A native of Schenectady, New York, Supronowicz was 6 foot, 1 inch, and 180 pounds. He played high school basketball for Mt. Pleasant High School. As a senior in 1946, he scored 20 points in a 53-29 victory over Manlius Military Academy.

He enrolled at the University of Michigan in 1946 and was a four-year starter for the school's basketball team. As a freshman in 1947, Supronowicz was selected as the Wolverines' most valuable player and ranked as one of the leading scorers in the Big Nine Conference. His outstanding performance in his freshman year led a New York newspaper to write the following:"Mack Supronowicz of Schenectady, freshman sensation at the University of Michigan.

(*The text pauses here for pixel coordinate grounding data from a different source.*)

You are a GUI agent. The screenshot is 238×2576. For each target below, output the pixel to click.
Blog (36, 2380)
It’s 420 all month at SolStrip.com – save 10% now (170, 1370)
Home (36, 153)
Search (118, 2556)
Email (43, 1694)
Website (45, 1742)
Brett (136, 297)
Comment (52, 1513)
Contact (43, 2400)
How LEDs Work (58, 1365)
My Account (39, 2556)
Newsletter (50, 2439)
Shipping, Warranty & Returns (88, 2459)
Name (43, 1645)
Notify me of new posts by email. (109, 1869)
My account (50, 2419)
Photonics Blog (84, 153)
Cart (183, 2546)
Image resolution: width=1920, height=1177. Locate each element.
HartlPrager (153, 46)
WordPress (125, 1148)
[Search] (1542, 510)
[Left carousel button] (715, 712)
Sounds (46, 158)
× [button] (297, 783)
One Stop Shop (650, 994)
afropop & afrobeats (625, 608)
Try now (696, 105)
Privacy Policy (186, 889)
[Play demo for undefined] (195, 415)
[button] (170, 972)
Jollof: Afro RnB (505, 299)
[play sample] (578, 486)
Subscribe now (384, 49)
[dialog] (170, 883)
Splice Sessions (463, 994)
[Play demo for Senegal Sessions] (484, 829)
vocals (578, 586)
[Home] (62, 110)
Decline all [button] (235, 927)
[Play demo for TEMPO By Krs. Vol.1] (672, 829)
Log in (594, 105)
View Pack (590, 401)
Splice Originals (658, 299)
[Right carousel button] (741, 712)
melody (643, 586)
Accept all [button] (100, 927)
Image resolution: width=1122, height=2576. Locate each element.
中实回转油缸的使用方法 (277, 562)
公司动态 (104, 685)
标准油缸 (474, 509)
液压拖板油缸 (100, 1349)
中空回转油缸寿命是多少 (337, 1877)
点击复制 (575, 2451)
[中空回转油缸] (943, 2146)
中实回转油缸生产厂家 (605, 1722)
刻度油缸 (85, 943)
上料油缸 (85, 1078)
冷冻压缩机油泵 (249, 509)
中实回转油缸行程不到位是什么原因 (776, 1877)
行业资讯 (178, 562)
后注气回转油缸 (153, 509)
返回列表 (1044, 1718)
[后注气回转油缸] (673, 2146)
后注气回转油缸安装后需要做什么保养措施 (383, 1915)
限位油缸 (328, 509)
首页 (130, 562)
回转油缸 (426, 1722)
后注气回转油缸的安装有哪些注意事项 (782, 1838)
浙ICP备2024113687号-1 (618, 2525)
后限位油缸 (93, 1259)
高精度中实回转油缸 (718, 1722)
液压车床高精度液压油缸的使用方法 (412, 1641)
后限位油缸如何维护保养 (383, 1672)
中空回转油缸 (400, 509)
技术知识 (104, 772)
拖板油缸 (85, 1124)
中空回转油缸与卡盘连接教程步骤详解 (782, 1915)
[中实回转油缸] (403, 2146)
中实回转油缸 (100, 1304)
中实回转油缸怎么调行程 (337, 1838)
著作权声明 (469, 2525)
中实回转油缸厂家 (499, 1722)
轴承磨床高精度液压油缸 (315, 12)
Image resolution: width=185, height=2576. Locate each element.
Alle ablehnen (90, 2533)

In his first season of Big Nine play, Supronowicz, one of the finest basketball players developed by Sig Makofski at Mount Pleasant, scored 163 points in 12 games (of which Michigan won only six) and won wide acclaim as the greatest cage prospect in college history. On Monday night, Supronowicz climaxed his first Western Conference season by scoring ten field goals and five fouls for 25 points as the Wolverines topped Ohio State, 66-42. Twenty-two of his points came in the second half."

Despite being hampered by a concussion for much of the 1948 season, he was chosen as the outstanding basketball player in the Big Nine Conference as a sophomore. He also led Michigan to the NCAA tournament in 1948. In the consolation game against Columbia, Michigan began the second half with a ten-point surge, including three plays in which Supronowicz dribbled down the floor for easy layups, as Michigan defeated Columbia 66-49 at Madison Square Garden.

In February 1949, he set a Michigan single-game scoring record with 28 points in a 64-53 win over Purdue. Earlier that month, Supronowicz also had a 23-point game, including 11 free throws, in a 54-47 win over defending conference champion, Indiana. Supronowicz's single-game Wolverines scoring record was tied in 1956 by football Hall of Famer Ron Kramer.

His brothers Dick and Wally played college basketball for Syracuse and Holy Cross. The Supronowicz brothers all played high school basketball in Schenectady.